In [81]:
import matplotlib.pyplot as plt
from itertools import product

In [137]:
import numpy as np

def sinkhorn_with_polarization(C, a, b, P, P_max, epsilon, lambda_p, dual_lr=0.01, precision=1e-4, max_iter=1500):
    """
    Sinkhorn algorithm with polarization constraint.
    
    Args:
        C (ndarray): Cost matrix.
        a (ndarray): Marginal distribution for rows.
        b (ndarray): Marginal distribution for columns.
        P (ndarray): Polarization scores for columns.
        P_max (float): Maximum allowable polarization.
        epsilon (float): Entropic regularization parameter.
        lambda_p (float): Polarization penalty weight.
        dual_lr (float): Learning rate for dual variable (kappa).
        precision (float): Convergence threshold.
        max_iter (int): Maximum number of iterations.
        
    Returns:
        P_opt (ndarray): Optimal transport plan.
        polarization_history (list): Evolution of polarization over iterations.
        kappa (float): Final dual variable for polarization constraint.
    """
    n, m = C.shape
    K = np.exp(-C / epsilon)  # Initialize Gibbs kernel
    u = np.ones((n, 1))  # Row scaling factors
    v = np.ones((m, 1))  # Column scaling factors
    kappa = 0  # Dual variable for polarization constraint
    polarization_history = []

    for iteration in range(max_iter):
        # Update scaling factors
        u = a / np.maximum(K @ v, 1e-300)  # Avoid division by zero
        v = b / np.maximum(K.T @ u, 1e-300)
        
        # Compute transport plan
        P_opt = np.diagflat(u.flatten()) @ K @ np.diagflat(v.flatten())
        
        # Compute total polarization
        total_polarization = np.sum(P_opt * P[np.newaxis, :])
        polarization_history.append(total_polarization)
        
        # Update dual variable for polarization constraint
        if total_polarization > P_max:
            polarization_violation = total_polarization - P_max
            kappa += dual_lr * polarization_violation
        
        # Update cost matrix and kernel
        C_adjusted = C + lambda_p * P[np.newaxis, :] + kappa * P[np.newaxis, :]
        K = np.exp(-C_adjusted / epsilon)
        
         # Convergence check
        norm_diff = np.abs(np.sum(P_opt) - np.sum(a))
        if norm_diff < precision and abs(total_polarization - P_max) <=  0.1:
            print(f"Converged at iteration {iteration} with norm_diff = {norm_diff:.2e} and total_polarization = {total_polarization:.2e}.")
            break
    else:
        print(f"Reached maximum iterations ({max_iter}) with norm_diff = {norm_diff:.2e} and total_polarization = {total_polarization:.2e}.")

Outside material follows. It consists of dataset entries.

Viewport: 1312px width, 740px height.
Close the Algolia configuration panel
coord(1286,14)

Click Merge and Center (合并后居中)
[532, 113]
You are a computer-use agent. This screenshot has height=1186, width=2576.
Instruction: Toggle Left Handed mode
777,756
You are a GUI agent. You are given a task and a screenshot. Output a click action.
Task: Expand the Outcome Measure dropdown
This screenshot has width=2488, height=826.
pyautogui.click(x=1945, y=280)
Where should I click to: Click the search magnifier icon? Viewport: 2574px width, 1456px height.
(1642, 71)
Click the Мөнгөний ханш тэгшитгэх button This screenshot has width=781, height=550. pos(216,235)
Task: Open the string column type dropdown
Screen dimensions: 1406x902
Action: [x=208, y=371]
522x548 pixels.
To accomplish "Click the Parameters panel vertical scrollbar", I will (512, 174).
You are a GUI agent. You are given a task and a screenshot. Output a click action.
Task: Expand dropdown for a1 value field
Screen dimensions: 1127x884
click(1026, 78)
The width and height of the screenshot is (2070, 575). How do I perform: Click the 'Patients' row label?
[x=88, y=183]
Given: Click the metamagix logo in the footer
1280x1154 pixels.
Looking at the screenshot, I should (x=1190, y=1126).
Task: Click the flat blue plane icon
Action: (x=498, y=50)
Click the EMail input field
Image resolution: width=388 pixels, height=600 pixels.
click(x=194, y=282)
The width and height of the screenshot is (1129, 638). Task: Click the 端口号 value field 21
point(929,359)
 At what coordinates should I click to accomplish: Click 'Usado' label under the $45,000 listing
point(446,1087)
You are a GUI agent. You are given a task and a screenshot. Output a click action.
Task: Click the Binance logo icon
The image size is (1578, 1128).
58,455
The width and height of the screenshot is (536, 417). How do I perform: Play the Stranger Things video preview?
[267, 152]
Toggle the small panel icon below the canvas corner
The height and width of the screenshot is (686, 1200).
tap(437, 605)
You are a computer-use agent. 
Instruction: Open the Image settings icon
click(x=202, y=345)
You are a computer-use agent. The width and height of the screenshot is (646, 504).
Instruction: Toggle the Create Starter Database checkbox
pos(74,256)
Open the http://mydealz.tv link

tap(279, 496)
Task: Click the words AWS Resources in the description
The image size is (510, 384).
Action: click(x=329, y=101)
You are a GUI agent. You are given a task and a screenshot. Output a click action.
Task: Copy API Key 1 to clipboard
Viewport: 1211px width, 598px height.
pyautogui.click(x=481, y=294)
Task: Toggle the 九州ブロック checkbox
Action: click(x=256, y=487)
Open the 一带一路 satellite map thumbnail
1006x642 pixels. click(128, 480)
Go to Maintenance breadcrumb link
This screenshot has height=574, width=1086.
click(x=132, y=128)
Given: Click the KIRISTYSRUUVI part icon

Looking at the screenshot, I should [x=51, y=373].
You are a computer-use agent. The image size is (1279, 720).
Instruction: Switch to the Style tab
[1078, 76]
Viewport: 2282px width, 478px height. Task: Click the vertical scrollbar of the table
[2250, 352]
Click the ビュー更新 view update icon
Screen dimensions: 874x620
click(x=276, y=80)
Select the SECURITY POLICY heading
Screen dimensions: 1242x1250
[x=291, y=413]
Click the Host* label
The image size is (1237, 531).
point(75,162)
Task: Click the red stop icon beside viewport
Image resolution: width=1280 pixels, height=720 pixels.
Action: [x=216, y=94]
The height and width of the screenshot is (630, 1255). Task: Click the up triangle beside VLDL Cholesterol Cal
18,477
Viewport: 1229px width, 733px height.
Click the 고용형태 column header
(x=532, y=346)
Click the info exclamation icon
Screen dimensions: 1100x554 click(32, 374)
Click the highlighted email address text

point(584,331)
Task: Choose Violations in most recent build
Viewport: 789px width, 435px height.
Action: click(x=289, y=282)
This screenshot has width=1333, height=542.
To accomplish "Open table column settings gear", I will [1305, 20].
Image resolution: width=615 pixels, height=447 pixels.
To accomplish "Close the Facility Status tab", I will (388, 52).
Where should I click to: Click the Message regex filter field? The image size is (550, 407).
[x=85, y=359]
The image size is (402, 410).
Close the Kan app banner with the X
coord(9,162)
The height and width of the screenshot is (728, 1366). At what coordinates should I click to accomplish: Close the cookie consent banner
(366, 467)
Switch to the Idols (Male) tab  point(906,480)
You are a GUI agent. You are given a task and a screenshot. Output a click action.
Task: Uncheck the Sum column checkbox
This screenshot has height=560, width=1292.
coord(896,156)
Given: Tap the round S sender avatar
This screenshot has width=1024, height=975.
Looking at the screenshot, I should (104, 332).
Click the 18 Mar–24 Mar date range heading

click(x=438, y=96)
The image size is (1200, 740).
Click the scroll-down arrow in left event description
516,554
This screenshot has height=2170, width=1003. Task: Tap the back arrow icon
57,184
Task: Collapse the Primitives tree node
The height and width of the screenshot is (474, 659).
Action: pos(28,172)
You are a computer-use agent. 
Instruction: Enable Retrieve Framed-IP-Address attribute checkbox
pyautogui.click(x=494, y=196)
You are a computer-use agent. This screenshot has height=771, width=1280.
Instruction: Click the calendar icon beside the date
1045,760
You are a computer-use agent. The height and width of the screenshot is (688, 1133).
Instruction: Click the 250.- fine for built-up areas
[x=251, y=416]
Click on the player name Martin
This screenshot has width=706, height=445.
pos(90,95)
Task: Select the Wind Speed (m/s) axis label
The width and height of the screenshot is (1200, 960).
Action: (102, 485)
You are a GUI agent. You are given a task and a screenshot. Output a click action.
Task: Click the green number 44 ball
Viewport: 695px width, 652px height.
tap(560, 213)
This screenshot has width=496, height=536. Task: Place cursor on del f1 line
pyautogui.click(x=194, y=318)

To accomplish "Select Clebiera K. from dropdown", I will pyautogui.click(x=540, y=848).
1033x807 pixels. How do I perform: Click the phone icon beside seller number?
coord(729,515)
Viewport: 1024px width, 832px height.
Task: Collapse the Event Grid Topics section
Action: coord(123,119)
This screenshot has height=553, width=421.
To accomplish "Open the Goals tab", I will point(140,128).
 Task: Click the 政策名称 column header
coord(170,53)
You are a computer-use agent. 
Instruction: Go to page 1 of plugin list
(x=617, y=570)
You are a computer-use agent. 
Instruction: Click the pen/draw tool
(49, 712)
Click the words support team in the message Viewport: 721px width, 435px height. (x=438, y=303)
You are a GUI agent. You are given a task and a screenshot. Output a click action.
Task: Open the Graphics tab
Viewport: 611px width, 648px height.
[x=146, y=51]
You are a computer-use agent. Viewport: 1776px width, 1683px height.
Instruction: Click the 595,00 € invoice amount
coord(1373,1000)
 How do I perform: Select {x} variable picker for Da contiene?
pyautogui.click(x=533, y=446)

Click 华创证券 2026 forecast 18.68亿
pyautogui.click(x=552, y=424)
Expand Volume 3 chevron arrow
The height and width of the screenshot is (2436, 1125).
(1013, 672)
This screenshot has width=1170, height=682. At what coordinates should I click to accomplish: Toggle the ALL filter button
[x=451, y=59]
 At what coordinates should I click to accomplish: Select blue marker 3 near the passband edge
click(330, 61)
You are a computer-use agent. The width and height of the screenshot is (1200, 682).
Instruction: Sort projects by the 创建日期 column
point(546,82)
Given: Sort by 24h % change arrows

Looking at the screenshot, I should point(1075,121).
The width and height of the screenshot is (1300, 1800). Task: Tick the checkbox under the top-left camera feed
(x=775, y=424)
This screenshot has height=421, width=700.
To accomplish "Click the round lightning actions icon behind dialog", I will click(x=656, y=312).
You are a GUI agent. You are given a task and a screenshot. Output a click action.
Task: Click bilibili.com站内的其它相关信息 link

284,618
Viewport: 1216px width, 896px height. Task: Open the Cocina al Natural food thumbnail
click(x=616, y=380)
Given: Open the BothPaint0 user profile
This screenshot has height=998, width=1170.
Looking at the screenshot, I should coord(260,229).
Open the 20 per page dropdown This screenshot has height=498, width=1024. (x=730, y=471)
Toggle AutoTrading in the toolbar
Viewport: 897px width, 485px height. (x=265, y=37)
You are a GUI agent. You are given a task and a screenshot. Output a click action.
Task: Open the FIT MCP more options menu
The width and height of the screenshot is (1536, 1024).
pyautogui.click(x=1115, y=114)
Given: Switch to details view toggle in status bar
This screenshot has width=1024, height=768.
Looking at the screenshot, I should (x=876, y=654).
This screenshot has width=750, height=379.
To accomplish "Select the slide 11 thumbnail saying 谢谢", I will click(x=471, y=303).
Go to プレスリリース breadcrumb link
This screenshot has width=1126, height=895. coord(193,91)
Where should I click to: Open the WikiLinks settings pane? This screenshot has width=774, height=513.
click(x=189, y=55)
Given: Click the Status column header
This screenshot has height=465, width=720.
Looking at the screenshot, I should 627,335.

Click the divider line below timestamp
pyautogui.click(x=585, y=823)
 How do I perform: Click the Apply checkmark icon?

    return P_opt, polarization_history, kappa


In [138]:
def parameter_tuning(C, a, b, P, parameter_grid, precision=1e-1, max_iter=3000):
    """
    Tune parameters for the Sinkhorn algorithm with polarization.

    Args:
        C (ndarray): Cost matrix.
        a (ndarray): Marginal distribution for rows.
        b (ndarray): Marginal distribution for columns.
        P (ndarray): Polarization scores for columns.
        parameter_grid (dict): Parameter grid with lists of possible values.
        precision (float): Convergence threshold.
        max_iter (int): Maximum number of iterations.

    Returns:
        results (list): List of results for each parameter combination.
    """
    results = []
    param_combinations = list(product(
        parameter_grid['epsilon'],
        parameter_grid['lambda_p'],
        parameter_grid['dual_lr'],
        parameter_grid['P_max']
    ))

    for epsilon, lambda_p, dual_lr, P_max in param_combinations:
        print(f"Testing parameters: epsilon={epsilon}, lambda_p={lambda_p}, dual_lr={dual_lr}, P_max={P_max}")
        
        P_opt, polarization_history, kappa = sinkhorn_with_polarization(
            C, a, b, P, P_max, epsilon, lambda_p, dual_lr, precision, max_iter
        )
        
        # Log results
        norm_diff = np.abs(np.sum(P_opt) - np.sum(a))
        final_polarization = polarization_history[-1]
        converged = (norm_diff < precision)

        results.append({
            'epsilon': epsilon,
            'lambda_p': lambda_p,
            'dual_lr': dual_lr,
            'P_max': P_max,
            'iterations': len(polarization_history),
            'final_polarization': final_polarization,
            'norm_diff': norm_diff,
            'converged': converged
        })

        print(f"  Result: {'Converged' if converged else 'Did not converge'}, "
              f"Iterations: {len(polarization_history)}, "
              f"Final Polarization: {final_polarization:.4f}, "
              f"Norm Diff: {norm_diff:.4e}")

    return results


In [139]:
# Example setup
n_users = 100
n_content = 80
np.random.seed(42)

# Generate distributions and polarization scores
a = np.random.rand(n_users, 1)
a /= a.sum()
b = np.random.rand(n_content, 1)
b /= b.sum()
C = np.random.rand(n_users, n_content)  # Cost matrix
P = np.random.rand(n_content)  # Polarization scores

# Constraints and regularization
P_max = 0.1
epsilon = 0.05
lambda_p = 10.0
dual_lr = 0.5

# Define parameter grid
parameter_grid = {
    'epsilon': [0.05, 0.1, 0.2],
    'lambda_p': [10.0, 20.0, 50.0],
    'dual_lr': [0.01, 0.1, 0.5],
    'P_max': [0.1, 0.2]
}

# Run parameter tuning
results = parameter_tuning(C, a, b, P, parameter_grid)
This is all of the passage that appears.